Interesting turn this thread has taken into psychoanalyzing psycoanalysts. It is actually a pretty well known fact that a higher percentage of doctors (no matter what kind) deal with depression and/or addiction to various medications. I think that it is probobly a combination of being a highly competitive "type A" personality prone to perfectionism and having a very stressful career.
DancnDr--oops, I just read your question today!
I'm headed off to Touro (TUCOM) in San Fran! I considered Nova in Ft. Lauderdale, where I grew up, but unfortunately my asthma is always tremendously worse in sunny south FL due to the Everglades being right there. I am looking forward to checking out the San Fransico Bay area...I've always wanted to live there for a bit. The only other school I'm still strongly considering is PCOM, but I haven't heard anything from them yet, so I think I'm California-bound!

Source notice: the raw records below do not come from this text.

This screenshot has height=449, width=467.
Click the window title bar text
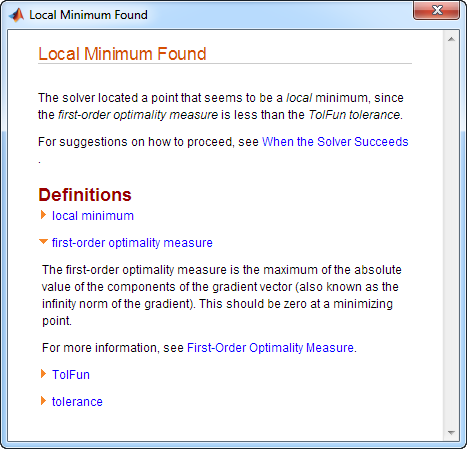88,15
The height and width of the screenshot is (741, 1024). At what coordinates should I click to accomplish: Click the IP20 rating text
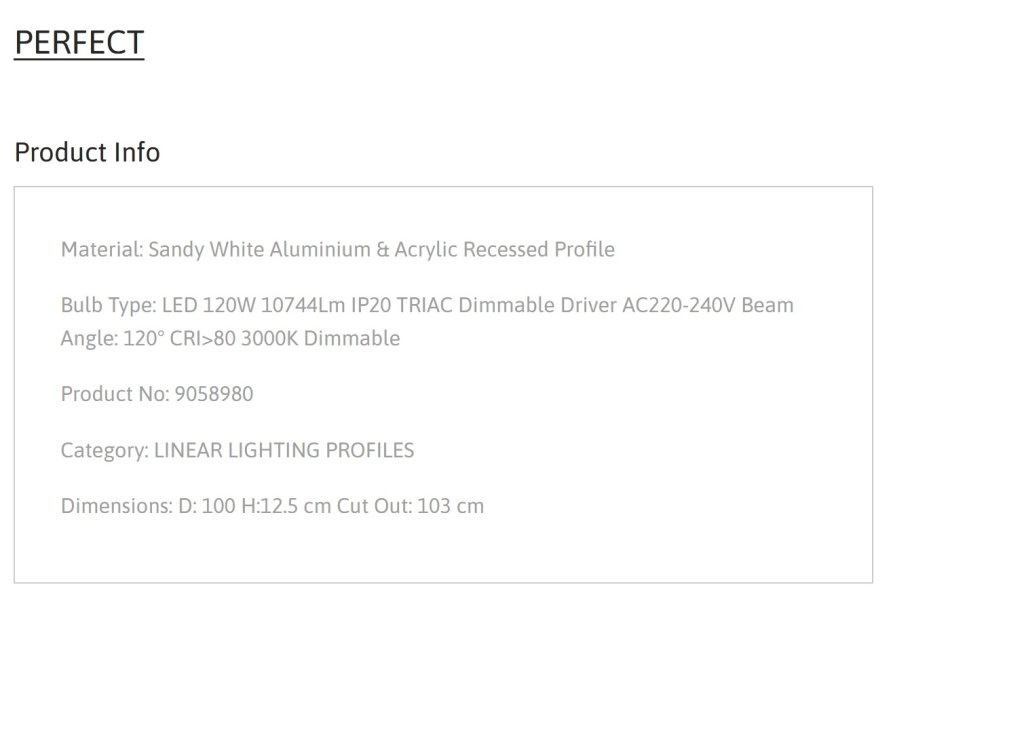point(371,306)
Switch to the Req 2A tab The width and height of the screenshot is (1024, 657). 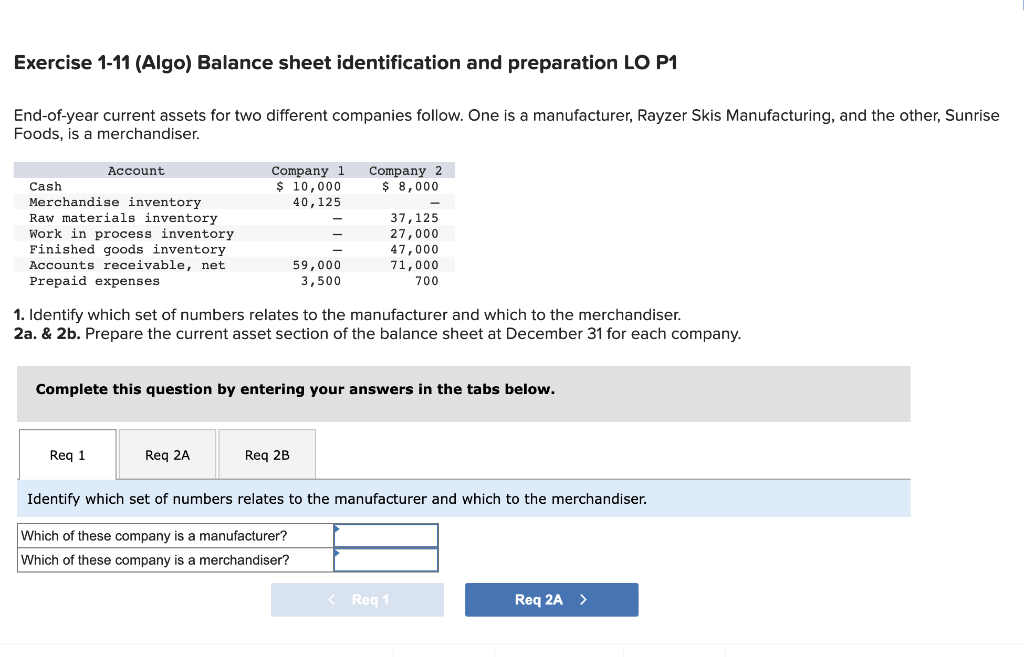(167, 454)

Any news on whether you chose Nova or your state school? Keep us posted...
I lived in San Fran for 8 months a couple of years ago. It is a really fun place to live. You are going to have a great time. There is so much to do there.
Cool. I'm looking forward to it. Now all I have to do is work my butt off for four years! But knowing me, I'm sure I'll take the time to enjoy the area, too!! South Florida can be a lot of fun, also, especially if you like the ocean. If you end up going, you'll have to take up Latin dancing if you haven't already.